> **Article**

Also, I didn't mention them specifically in my first post because I don't think they have a significant population here, but it's just that I heard the language and it stood out because I was like "WTF? Is that guys speaking Mongolian?". Actually, I've only heard it twice, and that was my reavtion the second time, because the first time I knew the guy was Mongolian before he spoke because he told me so.

Huh... it's weird how practically every country has more immigrants than Finland, yet at least one in four of all the people I see whenever I go outside are obviously immigrants, so based on that it'd seem like a fourth of Finland's population is immigrants; of course that just means there are a lot of immigrants concentrated here (because it's still a "poor area" at least to some extent), but because of that I'd expect at least a few immigrants who aren't Arabs or Somalis, but practically all of them are Arabs at this point, so... I mean, that's a huge part of why it surprises me that it's even possible to hear smaller languages, since logically there have to be people who speak a lot more different languages since there were before, but now that there are so many Arabs one of the few languages I ever hear is Arabic; it could also be that all the non-Arab immigrants have moved because of the influx of Arabs, but I don't know...
הענט wrote:There are nearly 7000 Mongolians living here in the Czech Republic. I heard the language spoken at least on five occasions. Some boxers coming for the Usti Grand Prix, some kids on the bus etc. I remember a pretty girl called Narantuya who even attended the same high school and I betcha she's one of a kind with a name like that. I believe it has to do with my homeland being a former eastern block country. Go figure.

At times like this it makes me sad that Finland is considered a "western European" country even though geographically it makes no sense. If it was considered "eastern European" by most people, maybe there would be more immigrants from Mongolia, Kazakhstan, Kyrgyzstan, etc. On the other hand, though, there would be exponentially more Russians, so... ehhhh... :para:
Linguaphile wrote:Although in my case I guess you'd call it 'random' then, because my city isn't 'several times the size of Helsinki' (more like 'a bit smaller than Oulu' :D ) but I know a Mongolian family here. The Kazakh speaker I knew was an exchange student at my school though.

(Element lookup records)
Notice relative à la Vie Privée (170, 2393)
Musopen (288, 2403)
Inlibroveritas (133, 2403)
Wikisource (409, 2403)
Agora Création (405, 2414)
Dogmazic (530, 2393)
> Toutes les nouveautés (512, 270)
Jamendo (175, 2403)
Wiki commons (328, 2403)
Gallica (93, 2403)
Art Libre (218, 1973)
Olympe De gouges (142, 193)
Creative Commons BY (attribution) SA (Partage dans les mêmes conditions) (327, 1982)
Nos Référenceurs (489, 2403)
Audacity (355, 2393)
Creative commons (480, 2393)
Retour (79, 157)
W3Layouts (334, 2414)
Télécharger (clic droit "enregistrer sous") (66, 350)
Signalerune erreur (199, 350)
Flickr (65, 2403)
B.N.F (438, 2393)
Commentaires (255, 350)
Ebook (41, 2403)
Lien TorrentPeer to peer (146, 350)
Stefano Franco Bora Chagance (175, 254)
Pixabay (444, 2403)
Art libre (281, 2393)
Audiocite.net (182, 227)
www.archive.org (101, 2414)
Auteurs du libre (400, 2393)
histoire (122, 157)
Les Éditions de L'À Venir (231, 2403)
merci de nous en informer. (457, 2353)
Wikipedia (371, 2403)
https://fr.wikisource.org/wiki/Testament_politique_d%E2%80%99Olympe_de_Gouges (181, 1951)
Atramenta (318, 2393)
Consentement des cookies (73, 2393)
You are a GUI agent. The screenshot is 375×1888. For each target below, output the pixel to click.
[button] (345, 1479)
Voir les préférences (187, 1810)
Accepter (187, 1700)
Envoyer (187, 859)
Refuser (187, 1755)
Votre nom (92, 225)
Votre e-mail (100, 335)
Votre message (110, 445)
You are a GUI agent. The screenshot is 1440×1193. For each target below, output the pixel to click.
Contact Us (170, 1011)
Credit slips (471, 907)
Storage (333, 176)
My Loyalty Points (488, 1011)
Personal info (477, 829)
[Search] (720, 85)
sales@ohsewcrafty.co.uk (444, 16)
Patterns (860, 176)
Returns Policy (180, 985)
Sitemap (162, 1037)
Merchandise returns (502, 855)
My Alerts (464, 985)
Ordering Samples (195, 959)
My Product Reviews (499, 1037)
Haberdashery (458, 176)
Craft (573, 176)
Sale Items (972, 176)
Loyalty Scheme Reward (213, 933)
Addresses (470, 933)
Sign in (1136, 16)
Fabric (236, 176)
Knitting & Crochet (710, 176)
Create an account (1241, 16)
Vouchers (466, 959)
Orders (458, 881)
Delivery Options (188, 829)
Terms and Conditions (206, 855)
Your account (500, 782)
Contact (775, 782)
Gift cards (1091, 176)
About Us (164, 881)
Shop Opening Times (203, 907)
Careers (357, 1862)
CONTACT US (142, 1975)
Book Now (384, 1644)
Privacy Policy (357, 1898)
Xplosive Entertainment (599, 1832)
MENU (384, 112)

> **Exercises to complete**
a) Retype the rows exactly, starting with the row that contains "Les Éditions de L'À Venir (231, 2403)" and ending with the row that contains "Ordering Samples (195, 959)", with both of those rows included.
b) Extend the forum discussion about hearing immigrant languages in Finland, picking up after its last post.

> **Written answers**
a)
Les Éditions de L'À Venir (231, 2403)
merci de nous en informer. (457, 2353)
Wikipedia (371, 2403)
https://fr.wikisource.org/wiki/Testament_politique_d%E2%80%99Olympe_de_Gouges (181, 1951)
Atramenta (318, 2393)
Consentement des cookies (73, 2393)
You are a GUI agent. The screenshot is 375×1888. For each target below, output the pixel to click.
[button] (345, 1479)
Voir les préférences (187, 1810)
Accepter (187, 1700)
Envoyer (187, 859)
Refuser (187, 1755)
Votre nom (92, 225)
Votre e-mail (100, 335)
Votre message (110, 445)
You are a GUI agent. The screenshot is 1440×1193. For each target below, output the pixel to click.
Contact Us (170, 1011)
Credit slips (471, 907)
Storage (333, 176)
My Loyalty Points (488, 1011)
Personal info (477, 829)
[Search] (720, 85)
sales@ohsewcrafty.co.uk (444, 16)
Patterns (860, 176)
Returns Policy (180, 985)
Sitemap (162, 1037)
Merchandise returns (502, 855)
My Alerts (464, 985)
Ordering Samples (195, 959)

b)
AAAAAAAAAAHH what can Finland do to get immigrants from Mongolia and Kazakhstan. Although unfortunately the majority of Finns would probably do everything in their power to stop immigration from those countries because most people who aren't into geography/linguistics/history don't even know that either country exists and as such hate them by default as shitholes, or have a very negative view on them based on them neighbouring Russia and China... :x
Linguaphile wrote:I'm not really sure whether to believe that low Finnish crime rate....

It would make sense to me if crime rates were lowered as some kind of propaganda, since the identities of criminals are protected way more than their victims or the average person. So, it wouldn't take much in most cases to just pretend the crime never happened. Also, based on news it kinda sounds like even confirmed murderers are only called suspects unless they confess to murder; otherwise they'll either be charged with manslaughter or not charged at all. I'm not sure if that's always the case, though, but IIRC there have been publicised cases where it was known that the suspect had killed someone and had a clear motive and everything but ended up being freed for some reason. Then again, I can't think of any specific ones, so it could be that I'm only thinking of one case that went on for years and mistakenly thinking it was several different cases... and my memory is so bad when it comes to a lot of stuff that I wouldn't take my word for it.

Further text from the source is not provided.